Thursday 20 October 2011

'Writing for Children' by Linda Strachan: reviewed by Rosalie Warren

First of all, a big thank you to Linda Strachan. Reading her book, Writing for Children, helped me get started with writing for young folk, to persevere with my revisions and submissions and, eventually, to find a publisher for Coping with Chloe, my first children's/YA book.

Actually, to speak of 'reading' Strachan's book is something of an understatement. I tend to treat my how-to-write books rather like Bibles or other religious texts. Perhaps if I squeeze a book hard enough, some of the magic will seep from it into me... inspire my dreams and help me unlock the golden gate to success. I like to think I'm a bit more rational than that, at least some of the time, but to be honest, I'm not sure...

Writing for Children certainly opened a number of gates for me. First and foremost, it helped me believe I could do it. I'd already had two books published for adults, but writing for children was something new, and I had no illusions that it would be easy.

Linda Strachan's book focuses on writing for children up to the age of 12, and she tells you everything a beginning author could possibly need to know, in the straightforward and unassuming manner of one who has been doing it for years and has over 50 books to her name. Unusually, she gives plenty of space to writing non-fiction as well as fiction, and she also discusses at length the practicalities of writing for a fee or writing for companies like Working Partners. All this was new to me and very useful to learn about. Strachan also discusses writing and publishing poetry and plays, and there's a useful section on research. She gives a great deal of helpful advice on the mechanics of writing - how to get ideas, how to tackle plot, structure, characterisation, dialogue, settings, beginnings and endings and point of view... and how to revise your work.

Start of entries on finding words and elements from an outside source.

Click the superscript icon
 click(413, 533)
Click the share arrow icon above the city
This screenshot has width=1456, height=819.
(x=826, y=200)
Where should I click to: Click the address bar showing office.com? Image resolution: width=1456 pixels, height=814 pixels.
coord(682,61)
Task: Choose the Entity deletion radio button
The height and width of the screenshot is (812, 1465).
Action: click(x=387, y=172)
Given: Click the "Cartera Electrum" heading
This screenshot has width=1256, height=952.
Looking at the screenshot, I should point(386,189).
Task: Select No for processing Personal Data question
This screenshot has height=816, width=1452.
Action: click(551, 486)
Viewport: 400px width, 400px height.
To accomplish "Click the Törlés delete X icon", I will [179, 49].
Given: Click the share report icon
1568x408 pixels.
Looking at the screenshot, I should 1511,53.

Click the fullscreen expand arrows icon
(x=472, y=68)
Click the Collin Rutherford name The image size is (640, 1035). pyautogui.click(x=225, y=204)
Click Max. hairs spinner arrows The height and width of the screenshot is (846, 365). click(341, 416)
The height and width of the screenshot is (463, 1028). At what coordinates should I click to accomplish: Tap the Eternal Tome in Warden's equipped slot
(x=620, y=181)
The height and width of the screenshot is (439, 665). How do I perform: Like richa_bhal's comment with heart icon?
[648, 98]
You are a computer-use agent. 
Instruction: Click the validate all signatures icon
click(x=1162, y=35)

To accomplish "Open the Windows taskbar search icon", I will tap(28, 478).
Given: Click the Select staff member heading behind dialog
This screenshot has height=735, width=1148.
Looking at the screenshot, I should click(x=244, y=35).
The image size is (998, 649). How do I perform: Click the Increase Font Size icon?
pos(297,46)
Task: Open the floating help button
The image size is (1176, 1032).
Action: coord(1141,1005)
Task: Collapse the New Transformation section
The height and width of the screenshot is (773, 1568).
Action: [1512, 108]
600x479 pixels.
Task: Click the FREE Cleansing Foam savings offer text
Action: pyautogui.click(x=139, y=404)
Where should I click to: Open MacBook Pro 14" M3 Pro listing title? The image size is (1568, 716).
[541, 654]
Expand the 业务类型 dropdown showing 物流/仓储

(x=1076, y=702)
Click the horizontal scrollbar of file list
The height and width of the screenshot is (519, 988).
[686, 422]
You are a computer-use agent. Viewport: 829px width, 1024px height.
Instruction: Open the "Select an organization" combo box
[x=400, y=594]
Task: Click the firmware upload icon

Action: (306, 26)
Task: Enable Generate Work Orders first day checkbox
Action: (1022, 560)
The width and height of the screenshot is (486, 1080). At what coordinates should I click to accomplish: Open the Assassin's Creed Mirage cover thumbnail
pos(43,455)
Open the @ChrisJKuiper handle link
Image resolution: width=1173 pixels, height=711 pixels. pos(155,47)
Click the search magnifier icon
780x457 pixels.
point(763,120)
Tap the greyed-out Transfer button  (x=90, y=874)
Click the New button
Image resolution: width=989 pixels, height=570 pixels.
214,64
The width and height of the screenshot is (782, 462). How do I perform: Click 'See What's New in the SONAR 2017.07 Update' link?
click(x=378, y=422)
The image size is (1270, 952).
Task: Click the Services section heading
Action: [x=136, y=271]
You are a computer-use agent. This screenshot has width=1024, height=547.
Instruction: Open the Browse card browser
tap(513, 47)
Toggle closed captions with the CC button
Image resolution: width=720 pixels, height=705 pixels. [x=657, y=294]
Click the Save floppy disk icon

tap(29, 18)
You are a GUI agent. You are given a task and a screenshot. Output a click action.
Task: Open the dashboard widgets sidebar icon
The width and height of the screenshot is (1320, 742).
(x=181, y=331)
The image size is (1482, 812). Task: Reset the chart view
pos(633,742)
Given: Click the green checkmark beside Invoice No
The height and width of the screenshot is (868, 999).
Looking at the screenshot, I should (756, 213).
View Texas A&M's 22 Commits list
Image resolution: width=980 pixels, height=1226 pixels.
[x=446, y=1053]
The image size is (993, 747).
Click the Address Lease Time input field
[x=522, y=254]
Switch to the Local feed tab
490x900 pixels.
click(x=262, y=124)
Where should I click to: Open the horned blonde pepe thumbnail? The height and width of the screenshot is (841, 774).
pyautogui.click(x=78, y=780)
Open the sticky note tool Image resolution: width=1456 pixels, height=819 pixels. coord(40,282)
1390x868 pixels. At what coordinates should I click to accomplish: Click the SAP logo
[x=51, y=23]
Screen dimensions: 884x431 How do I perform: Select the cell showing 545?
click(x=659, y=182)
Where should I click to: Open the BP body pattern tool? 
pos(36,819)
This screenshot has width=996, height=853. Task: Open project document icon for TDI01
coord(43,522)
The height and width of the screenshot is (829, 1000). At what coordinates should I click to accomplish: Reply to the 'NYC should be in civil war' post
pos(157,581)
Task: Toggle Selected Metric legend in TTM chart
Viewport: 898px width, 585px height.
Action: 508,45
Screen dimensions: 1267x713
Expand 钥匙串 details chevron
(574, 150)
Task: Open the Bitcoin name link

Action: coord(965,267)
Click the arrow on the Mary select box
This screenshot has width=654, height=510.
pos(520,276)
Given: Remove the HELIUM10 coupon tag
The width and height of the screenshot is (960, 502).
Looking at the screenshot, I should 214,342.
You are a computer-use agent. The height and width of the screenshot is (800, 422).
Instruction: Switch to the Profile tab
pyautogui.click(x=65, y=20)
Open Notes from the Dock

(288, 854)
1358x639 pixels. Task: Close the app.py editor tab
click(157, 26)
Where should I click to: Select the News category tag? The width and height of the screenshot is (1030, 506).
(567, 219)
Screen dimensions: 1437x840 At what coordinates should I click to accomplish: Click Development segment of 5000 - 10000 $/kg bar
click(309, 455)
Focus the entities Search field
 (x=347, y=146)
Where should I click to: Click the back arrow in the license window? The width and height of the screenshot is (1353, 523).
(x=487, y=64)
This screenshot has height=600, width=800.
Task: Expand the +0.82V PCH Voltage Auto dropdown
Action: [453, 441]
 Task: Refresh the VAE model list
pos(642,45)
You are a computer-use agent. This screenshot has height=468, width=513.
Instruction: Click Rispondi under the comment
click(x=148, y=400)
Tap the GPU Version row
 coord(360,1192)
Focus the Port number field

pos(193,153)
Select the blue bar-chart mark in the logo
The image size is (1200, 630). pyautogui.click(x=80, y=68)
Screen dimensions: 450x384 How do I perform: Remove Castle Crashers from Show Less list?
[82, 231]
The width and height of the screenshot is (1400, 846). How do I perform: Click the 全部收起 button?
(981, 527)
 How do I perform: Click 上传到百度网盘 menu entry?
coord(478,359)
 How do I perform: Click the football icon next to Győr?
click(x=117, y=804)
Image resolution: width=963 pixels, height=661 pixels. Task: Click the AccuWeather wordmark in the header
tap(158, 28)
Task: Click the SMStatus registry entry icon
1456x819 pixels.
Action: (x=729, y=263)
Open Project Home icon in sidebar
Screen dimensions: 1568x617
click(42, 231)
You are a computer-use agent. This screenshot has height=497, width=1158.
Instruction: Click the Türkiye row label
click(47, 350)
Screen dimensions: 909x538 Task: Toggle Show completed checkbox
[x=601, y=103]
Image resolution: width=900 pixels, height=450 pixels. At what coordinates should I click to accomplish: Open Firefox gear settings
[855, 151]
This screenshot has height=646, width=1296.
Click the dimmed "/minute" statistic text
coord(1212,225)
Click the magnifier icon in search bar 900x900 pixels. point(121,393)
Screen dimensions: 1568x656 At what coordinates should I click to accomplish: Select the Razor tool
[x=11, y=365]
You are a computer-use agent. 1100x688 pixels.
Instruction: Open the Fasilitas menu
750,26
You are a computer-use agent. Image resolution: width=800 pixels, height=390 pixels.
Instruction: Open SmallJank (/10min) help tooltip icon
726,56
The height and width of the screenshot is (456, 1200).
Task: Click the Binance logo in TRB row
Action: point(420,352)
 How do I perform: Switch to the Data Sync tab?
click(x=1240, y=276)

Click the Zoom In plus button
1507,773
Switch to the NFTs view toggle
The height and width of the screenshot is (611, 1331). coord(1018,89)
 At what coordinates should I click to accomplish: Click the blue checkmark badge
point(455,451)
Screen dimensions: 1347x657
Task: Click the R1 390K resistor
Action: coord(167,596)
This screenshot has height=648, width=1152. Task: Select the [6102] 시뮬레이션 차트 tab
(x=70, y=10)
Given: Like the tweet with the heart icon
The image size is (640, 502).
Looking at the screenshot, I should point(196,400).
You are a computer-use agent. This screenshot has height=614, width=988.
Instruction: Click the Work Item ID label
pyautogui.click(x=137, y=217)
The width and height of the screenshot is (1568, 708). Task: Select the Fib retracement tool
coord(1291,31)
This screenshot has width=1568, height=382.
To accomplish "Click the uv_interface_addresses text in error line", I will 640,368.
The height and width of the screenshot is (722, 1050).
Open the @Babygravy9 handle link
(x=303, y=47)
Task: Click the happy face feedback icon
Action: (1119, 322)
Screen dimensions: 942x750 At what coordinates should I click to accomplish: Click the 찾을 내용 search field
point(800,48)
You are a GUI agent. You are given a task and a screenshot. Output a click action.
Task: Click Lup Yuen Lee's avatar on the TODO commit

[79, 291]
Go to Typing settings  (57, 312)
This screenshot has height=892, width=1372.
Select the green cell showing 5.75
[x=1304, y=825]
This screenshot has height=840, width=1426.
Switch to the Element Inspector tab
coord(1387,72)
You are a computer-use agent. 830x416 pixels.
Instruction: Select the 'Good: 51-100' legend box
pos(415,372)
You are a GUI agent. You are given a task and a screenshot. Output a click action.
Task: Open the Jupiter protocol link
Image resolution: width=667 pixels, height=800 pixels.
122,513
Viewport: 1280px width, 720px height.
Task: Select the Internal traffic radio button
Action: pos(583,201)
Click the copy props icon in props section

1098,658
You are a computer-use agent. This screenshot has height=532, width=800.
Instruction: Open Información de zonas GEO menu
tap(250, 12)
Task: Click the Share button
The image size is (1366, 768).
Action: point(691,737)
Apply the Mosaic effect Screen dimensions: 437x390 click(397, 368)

Strachan provides useful writing exercises, too. Normally I skip the exercises in books, but I did try some of hers and I'm very glad I did, as they are unusual and inspiring. She takes you through the process of how to prepare your submissions and send them off to agents and publishers - and what to do when the inevitable rejections come.

There's a useful chapter on what to expect of your publisher or agent - and what they might expect of you. Plus there are many ideas for self-promotion and advice on how to deal with school visits and other author events. Money matters, contracts and royalties are covered, too, and Strachan offers good counsel on how to work - as I do - without an agent. At the end there's an invaluable list of resources of all kinds, including organisations for writers, courses and consultancies, plus magazines, websites and recommended books.

Another great thing about Writing for Children is the way it is scattered throughout with helpful and inspiring remarks by children's authors of all kinds (plus Anton Chekhov, for good measure). You get the feeling that you're in the company of experts and that, with their help, you won't go far wrong. I've started recommending this book to budding authors who come to me for advice about writing and submitting their children's books.

My copy is now severely battered. Like a favourite old teddy bear, I still turn to it from time to time, and the section on handling rejection is well-stained with coffee, chocolate crumbs and tears. It's been scribbled on, too, and a number of the page corners turned down. Can a recommendation come more highly than that?

Writing for Children
Author: Linda Strachan
Publisher: A & C Black
Year of Publication: 2008

On Amazon:

Kindle edition (2009):

Rosalie Warren's website:



Penny Dolan said...

It's a good recommendation especially when you say your own copy is so well-worn.

Sue Barrow said...

I don't know why I haven't looked at Linda's book before. I will now. Thanks Rosalie.